Professor Alessandra mentioned that they had collected data on 1100 patients. Twenty-five of them is asymptomatic or partially symptomatic. They are trying to understand the genetic basis of post response and clinical outcomes. She mentioned that they had developed a new method that could be able to predict the clinical outcomes with up to 80% accuracy. There is a dire need to share these methods and validate them with other courts. The idea of sharing data and knowledge at a global level is crucial as we need to face the current challenge together.


Elaboration on Benefit-sharing


Lynsey Chediak stated that we need to involve patients more in clinical research. If we consider genomic medicine as the end came, there has to be an opportunity for greater information sharing in general as well as in clinical trial settings.

She showed concerns over how wearable data is not the right approach for sophisticated biomarkers. However, it would be an ideal case scenario if those wearables could be used as an addition to the clinical records.

Unlike Professor Mons, Lynsey Chediak is of the view that data sharing with patients is not entirely a bad thing.
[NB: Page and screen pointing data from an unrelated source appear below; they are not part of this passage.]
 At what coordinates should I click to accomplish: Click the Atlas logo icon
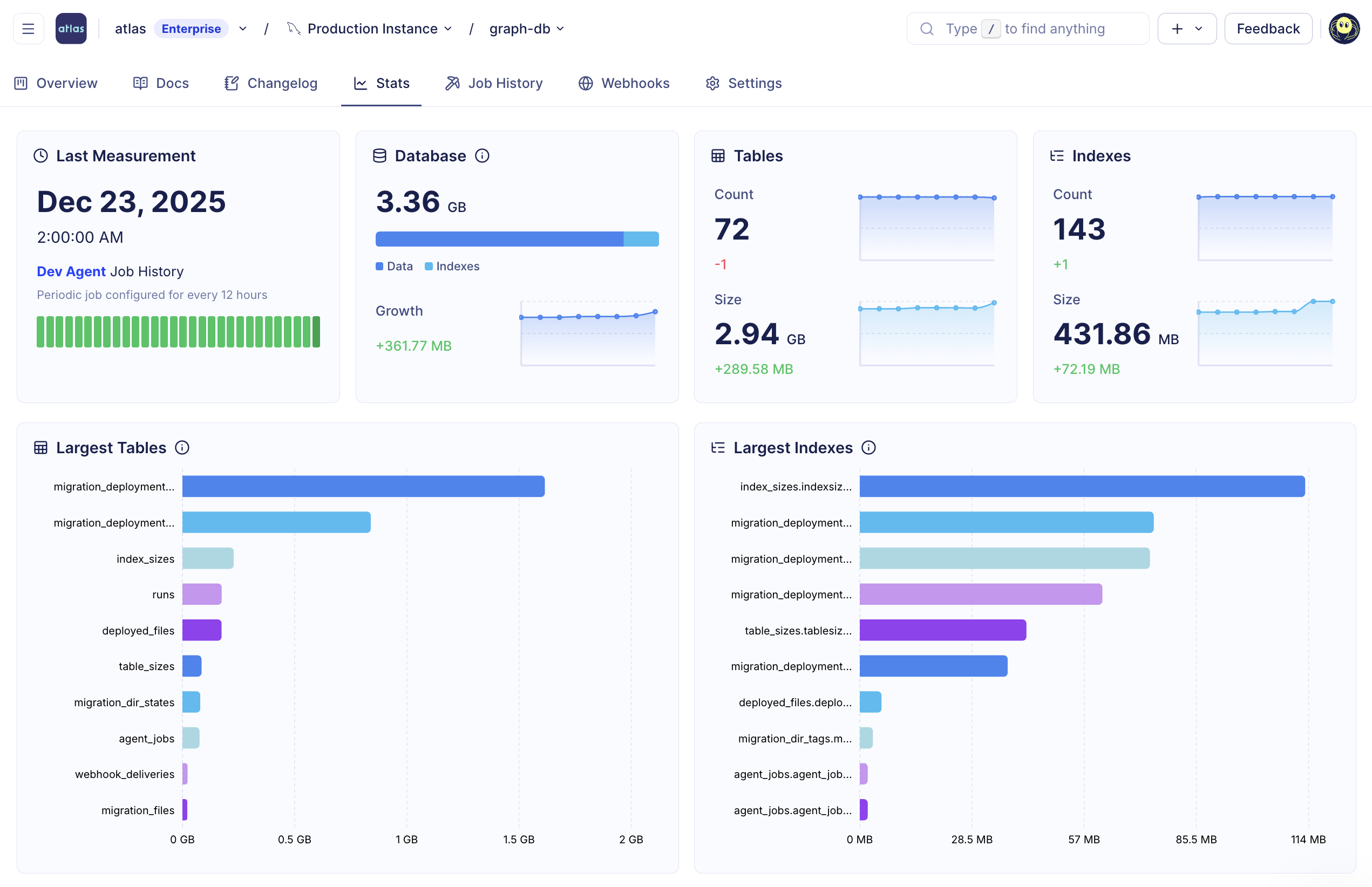pyautogui.click(x=71, y=28)
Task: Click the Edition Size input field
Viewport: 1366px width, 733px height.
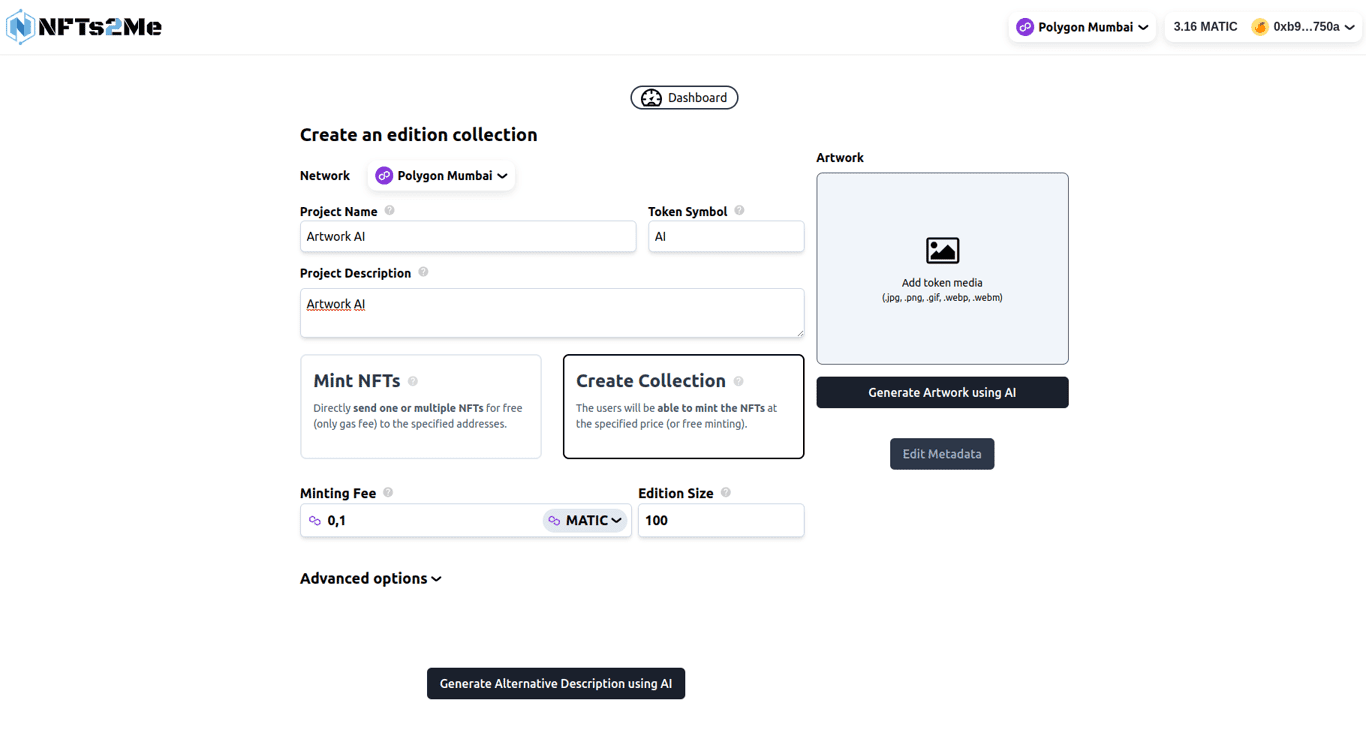Action: click(720, 520)
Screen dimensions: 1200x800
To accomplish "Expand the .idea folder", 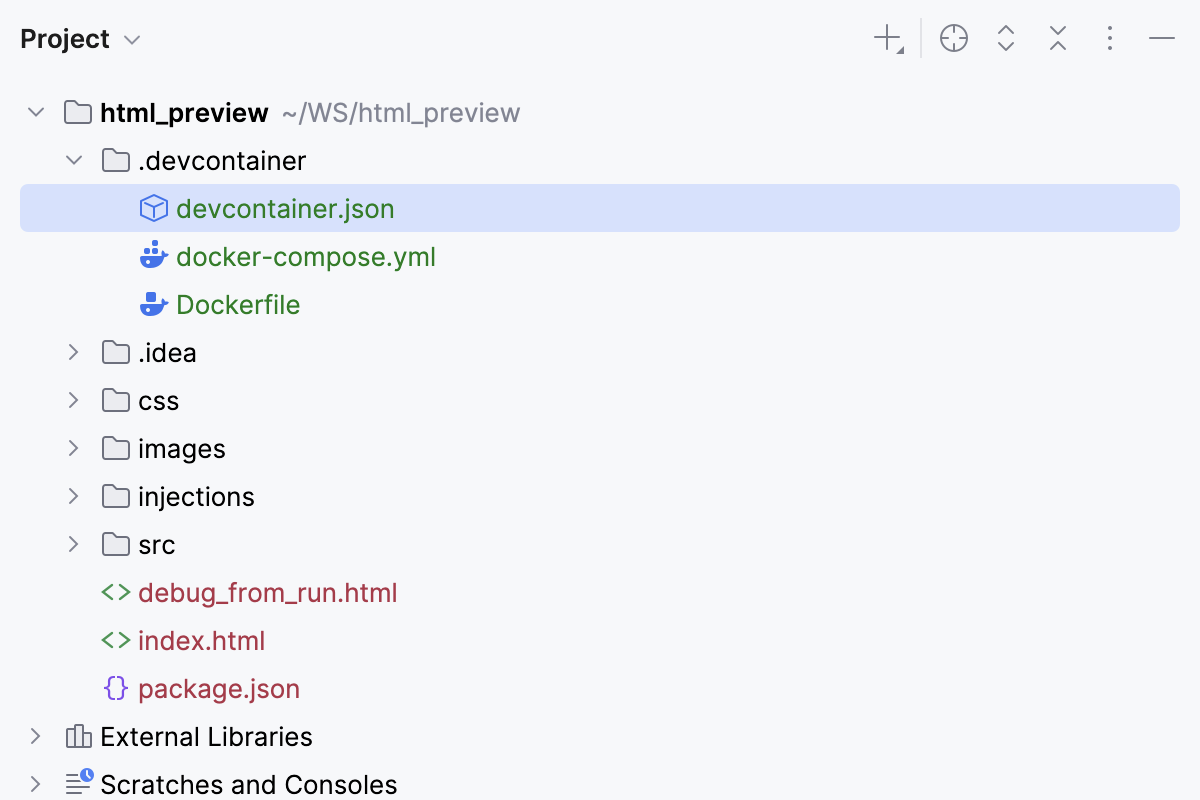I will click(73, 352).
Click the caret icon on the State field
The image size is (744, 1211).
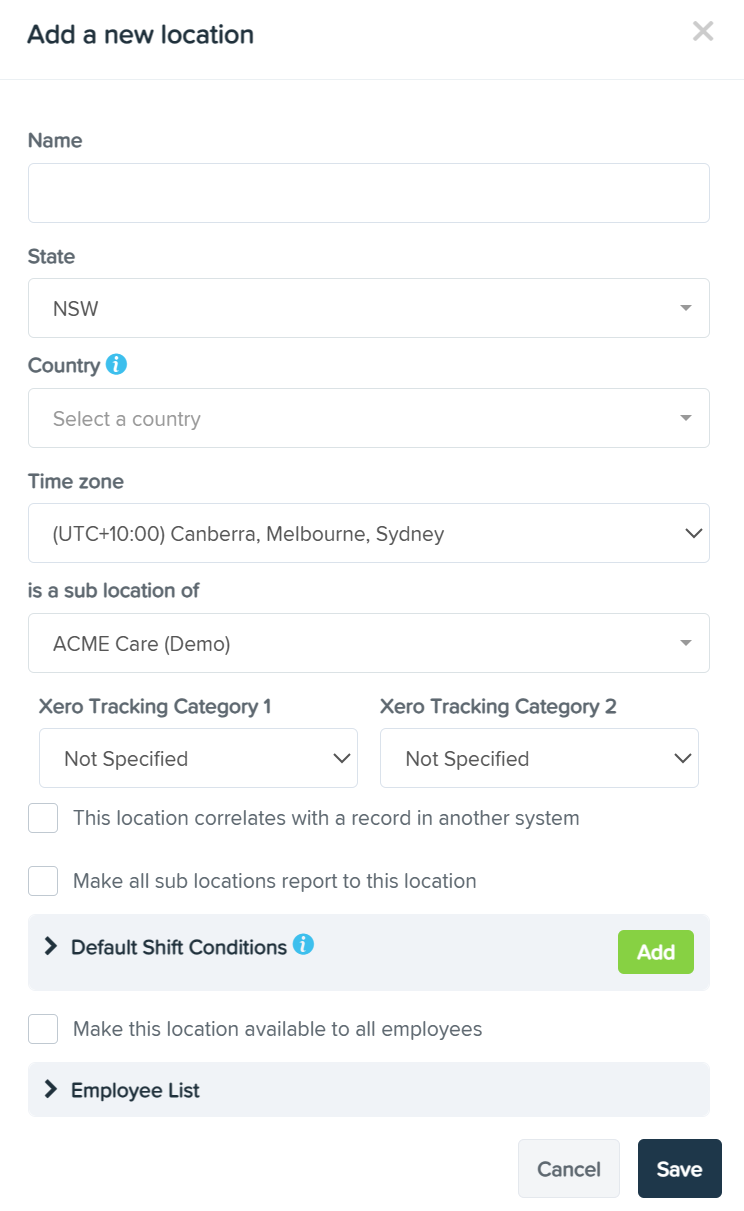pos(687,308)
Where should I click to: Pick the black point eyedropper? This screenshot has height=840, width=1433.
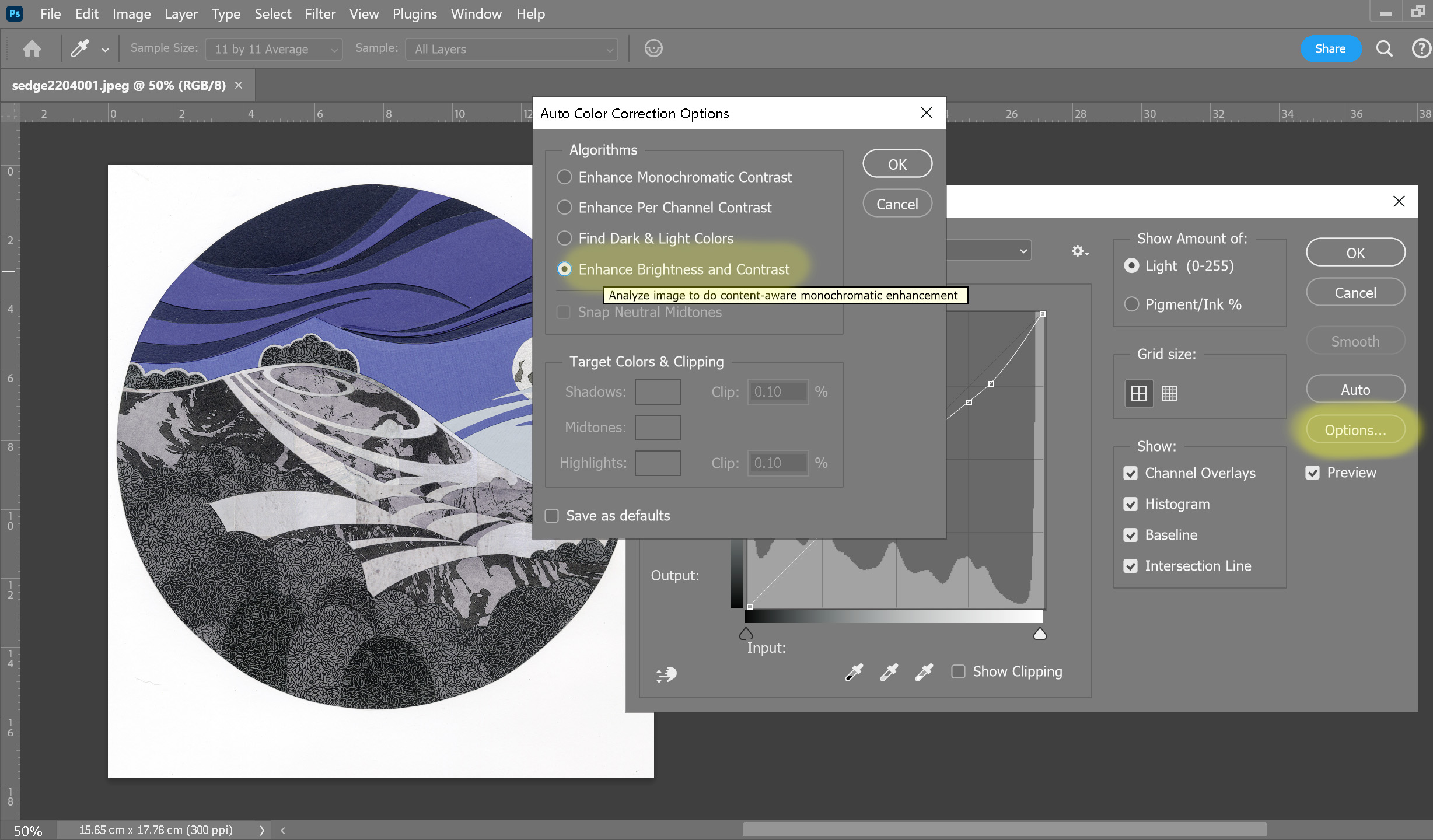coord(854,672)
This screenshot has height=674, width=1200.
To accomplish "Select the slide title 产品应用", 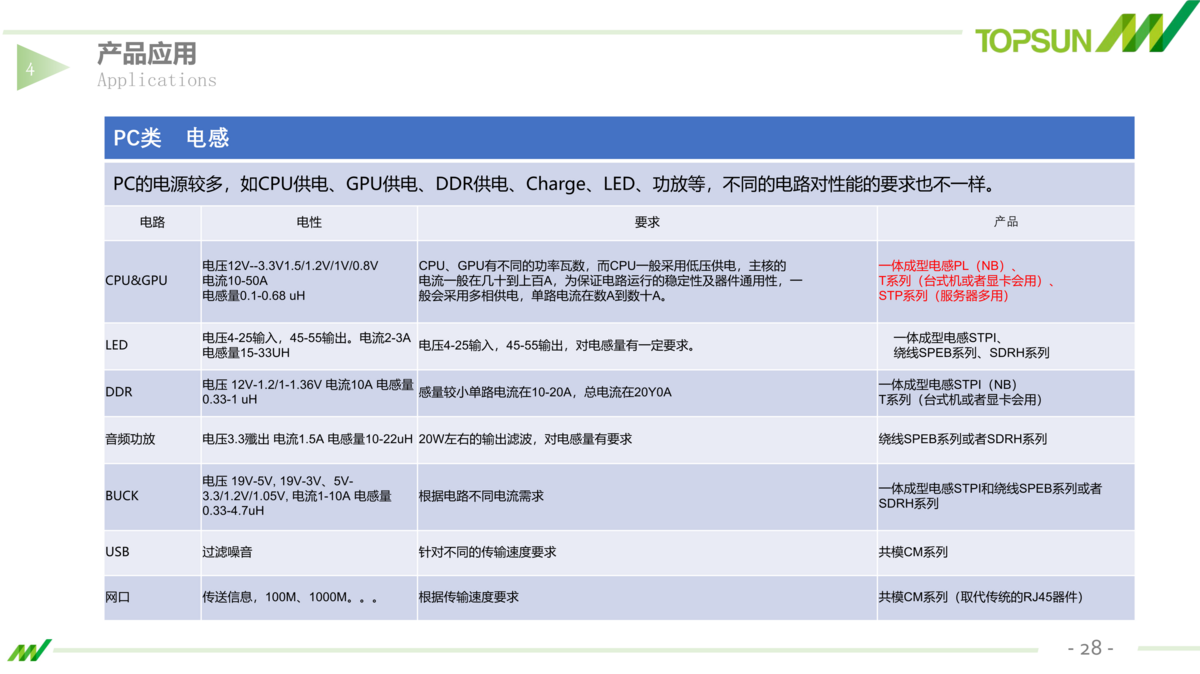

She also added that telemedicine is transforming how patients allow the doctor to be in their home without being in the home. All this was made possible by COVID-19.

On the topic of informed consent, Professor Ogburn stated that when subjects agree to participate in clinical trials, they are often motivated by wanting to be as useful for as many people as possible. It was an ethical failing when researchers failed to make the data they collected from individuals as useful as possible for as broad an audience as possible. It is an obligation to share data responsibly for as many useful scientific ends as possible. It should be baked into the way that we think about the ethical obligations researchers entered into when they accept patients’ informed consent.